» Aim of the task:
Update the rows below by changing "address bar" to "URL bar" and keeping everything else the same.

» Entries shown:
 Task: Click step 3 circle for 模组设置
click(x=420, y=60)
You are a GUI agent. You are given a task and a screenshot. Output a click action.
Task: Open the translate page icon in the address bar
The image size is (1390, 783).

» Output of the exercise:
 Task: Click step 3 circle for 模组设置
click(x=420, y=60)
You are a GUI agent. You are given a task and a screenshot. Output a click action.
Task: Open the translate page icon in the URL bar
The image size is (1390, 783).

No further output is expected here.